§ **Provided text**
Re: [FFmpeg-devel] [PATCH v2 2/2] avfilter: add vf_overlay_cuda

2020-03-28 Thread Timo Rothenpieler

applied
___
ffmpeg-devel mailing list
ffmpeg-devel@ffmpeg.org
https://ffmpeg.org/mailman/listinfo/ffmpeg-devel

To unsubscribe, visit link above, or email
ffmpeg-devel-requ...@ffmpeg.org with subject "unsubscribe".

Re: [FFmpeg-devel] [PATCH v2 2/2] avfilter: add vf_overlay_cuda

2020-03-20 Thread Timo Rothenpieler

On 20.03.2020 12:30, Yaroslav Pogrebnyak wrote:

On 20.03.20 00:47, Timo Rothenpieler wrote:

I'm looking into adding hardware-frame support to make_writable, so 
modifications might not be needed.


Yep it seems to be more consistent if av_frame_make_writable could 
support hardware frames.


Please let me know if you are going to do it, or if I need to send 
modified patch. Thanks!




It is not as simple as I anticipated to do it in a generic way.
The main issue at hand is how nvdec returns hardware frames, which I 
need to fix first to get rid of a lot of hackery that stems from it.


But I do intend to go along with it.
___
ffmpeg-devel mailing list
ffmpeg-devel@ffmpeg.org
https://ffmpeg.org/mailman/listinfo/ffmpeg-devel

To unsubscribe, visit link above, or email
ffmpeg-devel-requ...@ffmpeg.org with subject "unsubscribe".

Re: [FFmpeg-devel] [PATCH v2 2/2] avfilter: add vf_overlay_cuda

2020-03-20 Thread Yaroslav Pogrebnyak

On 20.03.20 00:47, Timo Rothenpieler wrote:

I'm looking into adding hardware-frame support to make_writable, so 
modifications might not be needed.


Yep it seems to be more consistent if av_frame_make_writable could 
support hardware frames.


Please let me know if you are going to do it, or if I need to send 
modified patch. Thanks!

A block of data
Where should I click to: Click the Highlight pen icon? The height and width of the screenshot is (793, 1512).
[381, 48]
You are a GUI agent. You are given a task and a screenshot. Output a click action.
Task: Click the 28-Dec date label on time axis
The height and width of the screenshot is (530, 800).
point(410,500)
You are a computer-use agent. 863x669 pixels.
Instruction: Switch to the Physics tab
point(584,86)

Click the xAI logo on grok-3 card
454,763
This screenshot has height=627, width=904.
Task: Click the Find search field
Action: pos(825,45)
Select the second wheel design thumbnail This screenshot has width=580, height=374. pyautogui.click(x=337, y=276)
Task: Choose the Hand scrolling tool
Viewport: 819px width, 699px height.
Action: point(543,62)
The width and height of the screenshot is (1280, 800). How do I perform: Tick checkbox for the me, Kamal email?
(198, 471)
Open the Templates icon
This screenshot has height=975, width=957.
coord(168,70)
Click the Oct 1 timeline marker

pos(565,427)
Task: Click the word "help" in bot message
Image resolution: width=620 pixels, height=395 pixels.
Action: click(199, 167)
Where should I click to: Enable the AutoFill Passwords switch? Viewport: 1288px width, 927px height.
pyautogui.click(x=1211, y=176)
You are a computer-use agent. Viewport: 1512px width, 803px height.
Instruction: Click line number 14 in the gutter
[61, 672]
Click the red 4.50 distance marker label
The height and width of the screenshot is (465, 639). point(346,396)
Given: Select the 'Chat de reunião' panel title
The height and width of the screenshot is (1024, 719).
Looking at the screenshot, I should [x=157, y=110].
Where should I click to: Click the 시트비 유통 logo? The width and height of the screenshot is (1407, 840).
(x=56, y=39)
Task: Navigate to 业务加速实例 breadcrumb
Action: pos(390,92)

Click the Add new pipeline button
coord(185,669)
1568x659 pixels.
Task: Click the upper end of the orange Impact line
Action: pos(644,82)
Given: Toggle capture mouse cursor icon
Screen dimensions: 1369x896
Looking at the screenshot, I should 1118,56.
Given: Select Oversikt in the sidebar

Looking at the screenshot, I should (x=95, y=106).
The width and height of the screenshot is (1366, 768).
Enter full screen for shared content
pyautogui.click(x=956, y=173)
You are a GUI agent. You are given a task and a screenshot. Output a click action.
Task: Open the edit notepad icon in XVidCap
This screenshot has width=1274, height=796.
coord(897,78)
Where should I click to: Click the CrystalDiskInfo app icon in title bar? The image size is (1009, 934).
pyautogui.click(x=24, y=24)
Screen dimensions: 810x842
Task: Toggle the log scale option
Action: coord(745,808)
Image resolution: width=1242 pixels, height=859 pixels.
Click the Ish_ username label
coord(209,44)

§ **Tasks to carry out**
1. In the FFmpeg mailing list thread, what does Timo Rothenpieler call the main issue to fix before adding hardware-frame support to make_writable?
2. Extend the FFmpeg mailing list thread beyond its last line.

§ **Answers for the exercise**
1. How nvdec returns hardware frames.

2.
___
ffmpeg-devel mailing list
ffmpeg-devel@ffmpeg.org
https://ffmpeg.org/mailman/listinfo/ffmpeg-devel

To unsubscribe, visit link above, or email
ffmpeg-devel-requ...@ffmpeg.org with subject "unsubscribe".

Re: [FFmpeg-devel] [PATCH v2 2/2] avfilter: add vf_overlay_cuda

2020-03-19 Thread Timo Rothenpieler

On 19.03.2020 15:59, Yaroslav Pogrebnyak wrote:


Got it, thanks! I'll re-do it and submit updated patch soon.



I'm looking into adding hardware-frame support to make_writable, so 
modifications might not be needed.

___
ffmpeg-devel mailing list
ffmpeg-devel@ffmpeg.org
https://ffmpeg.org/mailman/listinfo/ffmpeg-devel

To unsubscribe, visit link above, or email
ffmpeg-devel-requ...@ffmpeg.org with subject "unsubscribe".

Re: [FFmpeg-devel] [PATCH v2 2/2] avfilter: add vf_overlay_cuda

2020-03-19 Thread Yaroslav Pogrebnyak

On 19.03.20 22:41, Timo Rothenpieler wrote:

h264_cuvid copies frames back to normal VRAM, and does not pass around 
mapped nvdec surfaces, like nvdec does.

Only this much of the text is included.